Dans la salle de réunion du siège de FUGIRFOC à Abong Mbang, une vingtaine de gestionnaires des forêts communautaires étaient présents. Ils sont venus de Lomié, Doumé, Dimako, Ngoyla, Angossas, Atok, Mindourou. Ces acteurs de la gestion quotidienne des forêts communautaires ont relevé plusieurs difficultés liées à la foresterie communautaire. Au devant de leurs difficultés, les tracasseries administratives et les multiples contrôles routiers.

En effet, il ressort des échanges des 23 et 24 février derniers que la délivrance des documents annuels d’exploitation est centralisée au ministère en charge des forêts.

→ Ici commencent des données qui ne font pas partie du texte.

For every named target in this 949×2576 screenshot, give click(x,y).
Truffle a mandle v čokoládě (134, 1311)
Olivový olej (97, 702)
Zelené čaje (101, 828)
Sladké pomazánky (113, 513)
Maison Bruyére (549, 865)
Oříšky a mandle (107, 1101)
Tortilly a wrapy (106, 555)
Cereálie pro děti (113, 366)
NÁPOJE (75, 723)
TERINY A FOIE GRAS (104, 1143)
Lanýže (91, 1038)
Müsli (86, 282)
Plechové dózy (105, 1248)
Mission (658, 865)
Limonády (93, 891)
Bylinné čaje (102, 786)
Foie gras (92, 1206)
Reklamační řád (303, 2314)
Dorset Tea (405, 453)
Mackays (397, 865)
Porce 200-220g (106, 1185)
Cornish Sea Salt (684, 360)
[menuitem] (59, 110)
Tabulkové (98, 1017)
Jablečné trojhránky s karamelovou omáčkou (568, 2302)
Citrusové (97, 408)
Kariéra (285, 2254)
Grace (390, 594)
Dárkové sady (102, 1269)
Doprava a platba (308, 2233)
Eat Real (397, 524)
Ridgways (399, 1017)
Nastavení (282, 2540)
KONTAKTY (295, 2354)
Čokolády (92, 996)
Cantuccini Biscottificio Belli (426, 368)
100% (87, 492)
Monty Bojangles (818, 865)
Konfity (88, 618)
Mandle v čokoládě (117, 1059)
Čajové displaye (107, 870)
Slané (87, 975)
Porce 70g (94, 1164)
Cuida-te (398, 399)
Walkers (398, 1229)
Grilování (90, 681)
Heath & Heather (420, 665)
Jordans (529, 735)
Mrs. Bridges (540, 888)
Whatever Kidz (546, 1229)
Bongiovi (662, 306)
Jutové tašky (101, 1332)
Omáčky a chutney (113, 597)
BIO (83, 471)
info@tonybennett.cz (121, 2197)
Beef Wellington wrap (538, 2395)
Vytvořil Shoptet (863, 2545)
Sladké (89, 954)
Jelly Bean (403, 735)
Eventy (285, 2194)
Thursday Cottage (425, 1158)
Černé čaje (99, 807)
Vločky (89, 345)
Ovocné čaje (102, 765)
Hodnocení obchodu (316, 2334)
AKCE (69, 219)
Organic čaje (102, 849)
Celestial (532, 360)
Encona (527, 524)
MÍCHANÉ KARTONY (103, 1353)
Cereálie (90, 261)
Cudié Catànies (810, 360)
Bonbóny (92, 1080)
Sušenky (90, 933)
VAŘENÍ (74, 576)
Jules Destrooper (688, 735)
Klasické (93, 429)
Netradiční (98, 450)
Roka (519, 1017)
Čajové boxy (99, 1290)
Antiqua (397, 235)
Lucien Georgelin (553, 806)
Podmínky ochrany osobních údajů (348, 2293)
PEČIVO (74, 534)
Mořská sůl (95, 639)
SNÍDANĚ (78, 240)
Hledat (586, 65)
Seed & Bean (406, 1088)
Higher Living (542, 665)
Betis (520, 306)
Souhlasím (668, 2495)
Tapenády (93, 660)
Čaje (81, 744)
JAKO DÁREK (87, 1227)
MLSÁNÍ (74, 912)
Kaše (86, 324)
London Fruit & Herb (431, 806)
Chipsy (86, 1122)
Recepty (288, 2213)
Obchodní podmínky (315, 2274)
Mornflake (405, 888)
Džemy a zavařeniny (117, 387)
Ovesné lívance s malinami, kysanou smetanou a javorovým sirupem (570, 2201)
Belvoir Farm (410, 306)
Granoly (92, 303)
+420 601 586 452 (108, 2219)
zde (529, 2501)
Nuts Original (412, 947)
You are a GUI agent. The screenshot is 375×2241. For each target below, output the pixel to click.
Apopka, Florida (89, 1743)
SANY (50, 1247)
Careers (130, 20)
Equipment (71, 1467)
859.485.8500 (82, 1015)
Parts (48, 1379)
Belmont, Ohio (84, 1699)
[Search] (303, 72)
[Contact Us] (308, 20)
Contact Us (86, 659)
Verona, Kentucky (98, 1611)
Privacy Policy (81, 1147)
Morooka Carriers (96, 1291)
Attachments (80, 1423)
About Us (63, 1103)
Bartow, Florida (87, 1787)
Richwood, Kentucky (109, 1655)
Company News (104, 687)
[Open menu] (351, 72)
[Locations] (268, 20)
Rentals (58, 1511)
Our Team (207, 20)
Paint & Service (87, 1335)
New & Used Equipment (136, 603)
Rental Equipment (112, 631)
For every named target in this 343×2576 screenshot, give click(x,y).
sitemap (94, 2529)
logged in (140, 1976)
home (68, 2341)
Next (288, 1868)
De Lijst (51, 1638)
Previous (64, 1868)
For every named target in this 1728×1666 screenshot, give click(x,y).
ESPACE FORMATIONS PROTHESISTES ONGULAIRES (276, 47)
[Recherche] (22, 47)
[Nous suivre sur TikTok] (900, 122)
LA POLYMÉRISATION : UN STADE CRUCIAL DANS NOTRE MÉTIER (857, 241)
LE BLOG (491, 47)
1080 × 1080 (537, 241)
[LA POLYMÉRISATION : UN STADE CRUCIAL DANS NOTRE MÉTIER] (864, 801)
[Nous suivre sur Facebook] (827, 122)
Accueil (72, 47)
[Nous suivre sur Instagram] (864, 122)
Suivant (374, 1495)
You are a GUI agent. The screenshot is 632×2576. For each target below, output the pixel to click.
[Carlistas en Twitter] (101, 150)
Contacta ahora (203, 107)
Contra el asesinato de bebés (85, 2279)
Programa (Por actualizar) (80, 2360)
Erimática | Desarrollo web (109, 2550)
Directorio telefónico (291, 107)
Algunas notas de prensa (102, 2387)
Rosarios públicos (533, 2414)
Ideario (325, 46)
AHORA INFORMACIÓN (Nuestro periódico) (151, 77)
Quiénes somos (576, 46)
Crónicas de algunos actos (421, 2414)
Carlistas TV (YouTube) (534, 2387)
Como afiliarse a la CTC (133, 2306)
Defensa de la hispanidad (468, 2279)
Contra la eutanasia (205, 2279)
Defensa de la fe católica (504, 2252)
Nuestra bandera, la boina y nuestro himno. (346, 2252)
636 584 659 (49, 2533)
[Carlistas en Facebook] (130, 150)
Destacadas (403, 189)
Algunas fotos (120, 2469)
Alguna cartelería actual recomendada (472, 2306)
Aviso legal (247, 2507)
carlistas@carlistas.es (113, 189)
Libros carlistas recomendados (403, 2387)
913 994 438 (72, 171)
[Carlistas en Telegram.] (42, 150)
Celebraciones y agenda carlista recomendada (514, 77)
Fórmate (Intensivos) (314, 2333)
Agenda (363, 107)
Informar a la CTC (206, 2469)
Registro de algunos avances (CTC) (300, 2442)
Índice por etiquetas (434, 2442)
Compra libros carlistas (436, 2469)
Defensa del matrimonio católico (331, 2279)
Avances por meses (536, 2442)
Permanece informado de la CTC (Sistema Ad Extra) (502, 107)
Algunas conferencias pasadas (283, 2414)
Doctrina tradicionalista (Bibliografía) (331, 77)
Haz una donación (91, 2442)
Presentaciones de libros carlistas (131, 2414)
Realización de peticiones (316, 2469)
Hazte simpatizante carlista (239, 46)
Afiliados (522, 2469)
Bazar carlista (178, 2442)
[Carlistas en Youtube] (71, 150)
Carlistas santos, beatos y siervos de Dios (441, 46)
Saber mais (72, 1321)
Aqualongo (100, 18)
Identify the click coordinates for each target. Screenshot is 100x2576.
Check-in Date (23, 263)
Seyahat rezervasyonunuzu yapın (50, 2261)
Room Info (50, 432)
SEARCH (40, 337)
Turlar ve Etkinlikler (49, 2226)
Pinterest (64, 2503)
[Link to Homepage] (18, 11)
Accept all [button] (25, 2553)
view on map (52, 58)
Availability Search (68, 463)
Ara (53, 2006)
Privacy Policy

Ce qui fait intervenir une longue chaine d’acteurs (chef de poste, délégué départemental, délégué régional et enfin Ministre des forêts et de la faune) pour la délivrance d’un seul document, ce qui favorise le rançonnement des gestionnaires des forêts communautaires. Aussi, les contrôles des forces de maintien de l’ordre et agents forestiers et fauniques sont démultipliés sur la route. Par exemple, entre l’arrondissement de Ngoyla dans le département du Haut-Nyong et Yaoundé, il existe une quarantaine de postes de contrôle. L’un des participants à la réflexion souligne, « il faut au moins 600 000 FCFA de rançon des agents commis au contrôle pour faire partir un chargement de bois de Ngoyla pour Yaoundé et un peu plus de 1 200 000FCFA pour rallier un chargement de bois de Dimako à Kousseri » ; il conclut ensuite « il se dit que le bois des FC est l’éléphant du village une fois abattu chacun vient couper sa part». Au-delà de ces difficultés liées à l’accès des forêts communautaires au marché du bois, les gestionnaires présents à Abong Mbang ont entre autres soulevé des griefs relatifs au cadre réglementaire. Ils ont aussi reconnu leurs faibles capacités organisationnelles, techniques et de gestion.

Au terme de la réflexion, des propositions liées au contexte des forêts communautaires du Haut-Nyong ont été faites par les membres présents de FUGIRFOC.

Quelques propositions de FUGIRFOC

A l’issue des deux jours de réflexion, une note de contribution de FUGIRFOC a été élaborée et transmis à la FAO qui conduit la consultation sur la feuille de route de Brazzaville. Celle-ci fait l’économie des défis de la foresterie communautaire tels qu’ils se manifestent dans le Haut-Nyong, ainsi que des propositions d’actions à mener. Quelques unes de ces propositions incluent :

– Formaliser le cadre juridique de gestion des forêts communautaires en mettant sur pieds un arsenal juridique spécifique aux forêts communautaire ;

– Recadrer l’orientation de la foresterie communautaire c’est-à-dire sortir de l’exploitation forestière pour aller à la gestion forestière ;

– Rendre effective la décentralisation (au niveau régional) pour faciliter l’obtention des documents de gestion et ainsi alléger les procédures d’obtention de ces documents ;

– Promouvoir l’informatisation des systèmes de traçabilité du bois (chaîne d’approvisionnement).

– Renforcer l’implication des jeunes, femmes et groupes marginalisés dans la gestion des forêts communautaires ;

– Mettre en place des mécanismes de lutte anti-corruption permettant d’identifier et sanctionner les responsables des taxations informelles qui alourdissent l’investissement des communautés rendant l’activité non viable et augmentant l’illégalité dans la foresterie communautaire.